[The data]

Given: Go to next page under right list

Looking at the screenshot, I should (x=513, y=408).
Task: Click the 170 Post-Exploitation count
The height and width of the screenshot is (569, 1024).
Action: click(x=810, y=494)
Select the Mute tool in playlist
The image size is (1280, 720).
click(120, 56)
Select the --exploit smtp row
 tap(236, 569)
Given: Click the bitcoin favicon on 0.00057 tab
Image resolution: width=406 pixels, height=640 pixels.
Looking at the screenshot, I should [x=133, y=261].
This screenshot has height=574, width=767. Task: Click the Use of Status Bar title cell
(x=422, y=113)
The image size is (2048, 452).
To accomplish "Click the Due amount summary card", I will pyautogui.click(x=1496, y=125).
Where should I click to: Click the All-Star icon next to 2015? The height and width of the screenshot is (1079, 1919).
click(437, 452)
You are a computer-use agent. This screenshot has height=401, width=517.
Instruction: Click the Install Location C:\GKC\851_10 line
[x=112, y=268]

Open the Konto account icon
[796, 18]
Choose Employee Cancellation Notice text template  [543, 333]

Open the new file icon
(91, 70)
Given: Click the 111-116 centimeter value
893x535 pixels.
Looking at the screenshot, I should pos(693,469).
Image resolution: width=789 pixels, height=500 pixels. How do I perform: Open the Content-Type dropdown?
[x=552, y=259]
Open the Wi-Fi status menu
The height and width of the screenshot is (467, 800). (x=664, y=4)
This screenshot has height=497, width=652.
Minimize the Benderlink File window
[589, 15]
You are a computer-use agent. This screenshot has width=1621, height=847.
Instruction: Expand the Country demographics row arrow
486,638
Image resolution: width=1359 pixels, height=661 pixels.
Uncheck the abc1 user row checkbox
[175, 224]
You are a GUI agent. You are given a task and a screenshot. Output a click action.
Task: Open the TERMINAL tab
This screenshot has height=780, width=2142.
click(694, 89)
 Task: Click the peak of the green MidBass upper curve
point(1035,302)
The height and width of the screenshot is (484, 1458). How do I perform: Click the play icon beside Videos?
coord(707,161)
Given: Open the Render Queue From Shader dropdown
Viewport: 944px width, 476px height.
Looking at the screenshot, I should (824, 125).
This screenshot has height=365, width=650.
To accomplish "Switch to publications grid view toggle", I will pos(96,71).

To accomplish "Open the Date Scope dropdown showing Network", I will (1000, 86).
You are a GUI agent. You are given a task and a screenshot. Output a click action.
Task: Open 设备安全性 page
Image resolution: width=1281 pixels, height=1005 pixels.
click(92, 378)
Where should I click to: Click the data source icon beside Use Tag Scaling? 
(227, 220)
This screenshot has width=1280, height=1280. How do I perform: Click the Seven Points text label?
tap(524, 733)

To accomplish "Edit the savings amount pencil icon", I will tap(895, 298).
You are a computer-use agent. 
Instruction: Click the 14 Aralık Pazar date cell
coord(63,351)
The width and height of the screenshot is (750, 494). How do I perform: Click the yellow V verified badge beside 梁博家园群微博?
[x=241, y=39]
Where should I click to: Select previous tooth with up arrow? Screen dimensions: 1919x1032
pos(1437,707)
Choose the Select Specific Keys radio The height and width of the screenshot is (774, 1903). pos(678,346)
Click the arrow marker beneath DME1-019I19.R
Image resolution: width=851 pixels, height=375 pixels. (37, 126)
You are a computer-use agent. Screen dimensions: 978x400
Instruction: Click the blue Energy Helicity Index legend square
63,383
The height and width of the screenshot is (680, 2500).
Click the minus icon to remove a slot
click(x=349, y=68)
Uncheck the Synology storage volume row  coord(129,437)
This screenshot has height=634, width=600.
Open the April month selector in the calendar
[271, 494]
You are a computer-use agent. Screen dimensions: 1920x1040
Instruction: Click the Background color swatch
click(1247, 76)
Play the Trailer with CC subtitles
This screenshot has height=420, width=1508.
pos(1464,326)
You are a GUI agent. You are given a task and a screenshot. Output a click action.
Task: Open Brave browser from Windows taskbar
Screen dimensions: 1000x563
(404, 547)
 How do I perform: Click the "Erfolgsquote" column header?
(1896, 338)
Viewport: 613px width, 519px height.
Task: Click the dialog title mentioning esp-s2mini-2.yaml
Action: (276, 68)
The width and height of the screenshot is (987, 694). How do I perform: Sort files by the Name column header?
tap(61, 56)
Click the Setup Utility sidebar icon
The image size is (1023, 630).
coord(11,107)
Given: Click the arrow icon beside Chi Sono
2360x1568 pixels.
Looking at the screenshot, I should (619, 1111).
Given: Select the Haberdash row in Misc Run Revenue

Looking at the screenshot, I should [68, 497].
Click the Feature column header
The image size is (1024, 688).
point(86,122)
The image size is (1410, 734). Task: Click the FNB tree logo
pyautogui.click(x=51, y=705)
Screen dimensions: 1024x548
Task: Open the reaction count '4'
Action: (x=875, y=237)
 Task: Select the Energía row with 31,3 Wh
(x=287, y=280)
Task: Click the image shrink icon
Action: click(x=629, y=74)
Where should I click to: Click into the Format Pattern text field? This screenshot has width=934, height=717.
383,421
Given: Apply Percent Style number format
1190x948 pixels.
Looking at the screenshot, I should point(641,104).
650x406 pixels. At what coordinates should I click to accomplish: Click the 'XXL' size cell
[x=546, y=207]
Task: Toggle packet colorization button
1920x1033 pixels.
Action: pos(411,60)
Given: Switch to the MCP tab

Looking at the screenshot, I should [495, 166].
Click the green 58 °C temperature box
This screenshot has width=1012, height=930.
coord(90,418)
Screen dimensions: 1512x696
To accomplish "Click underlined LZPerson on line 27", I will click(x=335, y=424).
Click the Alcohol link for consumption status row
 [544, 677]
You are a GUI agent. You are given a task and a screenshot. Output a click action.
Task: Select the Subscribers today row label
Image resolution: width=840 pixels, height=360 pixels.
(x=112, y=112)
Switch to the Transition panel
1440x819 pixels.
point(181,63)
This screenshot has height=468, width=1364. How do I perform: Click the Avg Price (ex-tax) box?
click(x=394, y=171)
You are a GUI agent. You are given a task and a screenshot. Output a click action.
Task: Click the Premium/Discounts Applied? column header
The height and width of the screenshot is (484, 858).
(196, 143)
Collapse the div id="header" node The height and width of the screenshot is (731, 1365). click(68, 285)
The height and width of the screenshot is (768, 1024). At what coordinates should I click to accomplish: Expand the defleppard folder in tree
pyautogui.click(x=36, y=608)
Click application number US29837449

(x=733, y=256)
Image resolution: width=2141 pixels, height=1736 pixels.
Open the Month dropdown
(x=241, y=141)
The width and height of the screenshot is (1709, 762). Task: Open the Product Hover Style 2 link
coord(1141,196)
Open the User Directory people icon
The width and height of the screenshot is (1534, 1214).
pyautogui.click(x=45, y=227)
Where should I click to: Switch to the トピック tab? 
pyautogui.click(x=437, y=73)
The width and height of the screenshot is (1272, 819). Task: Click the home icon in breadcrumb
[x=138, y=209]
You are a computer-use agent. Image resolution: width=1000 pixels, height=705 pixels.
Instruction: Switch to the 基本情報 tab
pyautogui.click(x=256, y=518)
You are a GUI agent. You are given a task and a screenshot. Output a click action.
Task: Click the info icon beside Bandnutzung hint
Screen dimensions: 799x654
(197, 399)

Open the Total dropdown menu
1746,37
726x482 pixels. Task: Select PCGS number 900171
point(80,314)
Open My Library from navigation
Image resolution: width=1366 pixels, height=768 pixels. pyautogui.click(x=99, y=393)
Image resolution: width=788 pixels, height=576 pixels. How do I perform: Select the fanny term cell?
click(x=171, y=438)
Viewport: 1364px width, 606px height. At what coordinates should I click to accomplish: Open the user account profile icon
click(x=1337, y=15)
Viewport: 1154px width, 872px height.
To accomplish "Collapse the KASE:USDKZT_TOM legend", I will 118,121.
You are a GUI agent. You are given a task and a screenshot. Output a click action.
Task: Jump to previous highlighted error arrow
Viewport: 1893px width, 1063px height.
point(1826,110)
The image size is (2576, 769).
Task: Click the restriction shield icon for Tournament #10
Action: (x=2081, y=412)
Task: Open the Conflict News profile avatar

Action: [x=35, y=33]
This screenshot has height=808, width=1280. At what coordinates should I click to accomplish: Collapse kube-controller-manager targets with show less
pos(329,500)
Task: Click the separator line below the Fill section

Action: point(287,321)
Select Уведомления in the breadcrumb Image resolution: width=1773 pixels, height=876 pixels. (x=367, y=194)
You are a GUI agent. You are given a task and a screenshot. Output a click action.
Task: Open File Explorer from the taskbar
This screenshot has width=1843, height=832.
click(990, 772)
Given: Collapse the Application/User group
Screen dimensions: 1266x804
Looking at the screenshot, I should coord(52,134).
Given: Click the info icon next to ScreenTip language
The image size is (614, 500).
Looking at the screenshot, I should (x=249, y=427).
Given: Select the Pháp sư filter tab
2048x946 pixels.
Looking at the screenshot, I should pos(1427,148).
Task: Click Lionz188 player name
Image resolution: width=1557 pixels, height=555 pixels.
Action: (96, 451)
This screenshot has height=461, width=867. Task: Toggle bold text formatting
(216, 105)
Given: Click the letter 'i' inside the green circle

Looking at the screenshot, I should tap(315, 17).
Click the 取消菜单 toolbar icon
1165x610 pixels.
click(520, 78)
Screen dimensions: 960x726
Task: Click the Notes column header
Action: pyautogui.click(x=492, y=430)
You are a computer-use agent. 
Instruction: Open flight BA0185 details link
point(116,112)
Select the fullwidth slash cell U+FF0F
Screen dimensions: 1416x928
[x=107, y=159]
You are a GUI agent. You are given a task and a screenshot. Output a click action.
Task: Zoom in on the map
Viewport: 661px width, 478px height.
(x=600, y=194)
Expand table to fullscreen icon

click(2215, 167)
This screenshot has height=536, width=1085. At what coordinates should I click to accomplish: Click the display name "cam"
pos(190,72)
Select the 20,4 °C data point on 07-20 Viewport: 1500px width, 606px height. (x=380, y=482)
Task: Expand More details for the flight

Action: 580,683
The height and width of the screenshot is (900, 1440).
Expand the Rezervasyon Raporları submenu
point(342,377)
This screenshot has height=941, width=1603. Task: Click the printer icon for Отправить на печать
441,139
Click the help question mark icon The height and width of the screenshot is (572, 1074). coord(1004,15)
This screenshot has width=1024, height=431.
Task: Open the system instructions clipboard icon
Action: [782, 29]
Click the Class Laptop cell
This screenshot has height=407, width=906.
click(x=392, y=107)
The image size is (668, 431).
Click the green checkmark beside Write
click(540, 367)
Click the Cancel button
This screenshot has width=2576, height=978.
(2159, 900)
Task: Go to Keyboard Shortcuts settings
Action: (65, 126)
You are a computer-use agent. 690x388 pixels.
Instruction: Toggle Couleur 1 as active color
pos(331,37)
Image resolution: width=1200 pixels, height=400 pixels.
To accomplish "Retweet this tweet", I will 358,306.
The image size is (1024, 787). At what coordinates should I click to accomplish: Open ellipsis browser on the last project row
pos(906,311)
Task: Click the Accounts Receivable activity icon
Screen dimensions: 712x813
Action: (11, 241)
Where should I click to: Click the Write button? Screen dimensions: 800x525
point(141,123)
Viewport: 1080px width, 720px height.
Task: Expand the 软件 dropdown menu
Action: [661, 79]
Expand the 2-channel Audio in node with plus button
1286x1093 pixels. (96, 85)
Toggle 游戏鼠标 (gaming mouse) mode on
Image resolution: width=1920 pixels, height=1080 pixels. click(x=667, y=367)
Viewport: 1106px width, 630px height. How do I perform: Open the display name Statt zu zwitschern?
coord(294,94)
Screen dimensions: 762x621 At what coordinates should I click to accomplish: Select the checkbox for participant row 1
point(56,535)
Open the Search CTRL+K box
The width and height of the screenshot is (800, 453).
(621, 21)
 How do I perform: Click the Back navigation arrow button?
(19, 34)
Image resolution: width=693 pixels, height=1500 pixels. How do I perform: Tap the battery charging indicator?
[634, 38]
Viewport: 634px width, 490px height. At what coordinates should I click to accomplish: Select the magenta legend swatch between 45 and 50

[/The data]

What to work on ▸
From the first line of the data above through the line containing "has height=401, width=517.", repeat each line exactly, and add nothing.

Result for this task ▸
Given: Go to next page under right list

Looking at the screenshot, I should (x=513, y=408).
Task: Click the 170 Post-Exploitation count
The height and width of the screenshot is (569, 1024).
Action: click(x=810, y=494)
Select the Mute tool in playlist
The image size is (1280, 720).
click(120, 56)
Select the --exploit smtp row
 tap(236, 569)
Given: Click the bitcoin favicon on 0.00057 tab
Image resolution: width=406 pixels, height=640 pixels.
Looking at the screenshot, I should [x=133, y=261].
This screenshot has height=574, width=767. Task: Click the Use of Status Bar title cell
(x=422, y=113)
The image size is (2048, 452).
To accomplish "Click the Due amount summary card", I will pyautogui.click(x=1496, y=125).
Where should I click to: Click the All-Star icon next to 2015? The height and width of the screenshot is (1079, 1919).
click(437, 452)
You are a computer-use agent. This screenshot has height=401, width=517.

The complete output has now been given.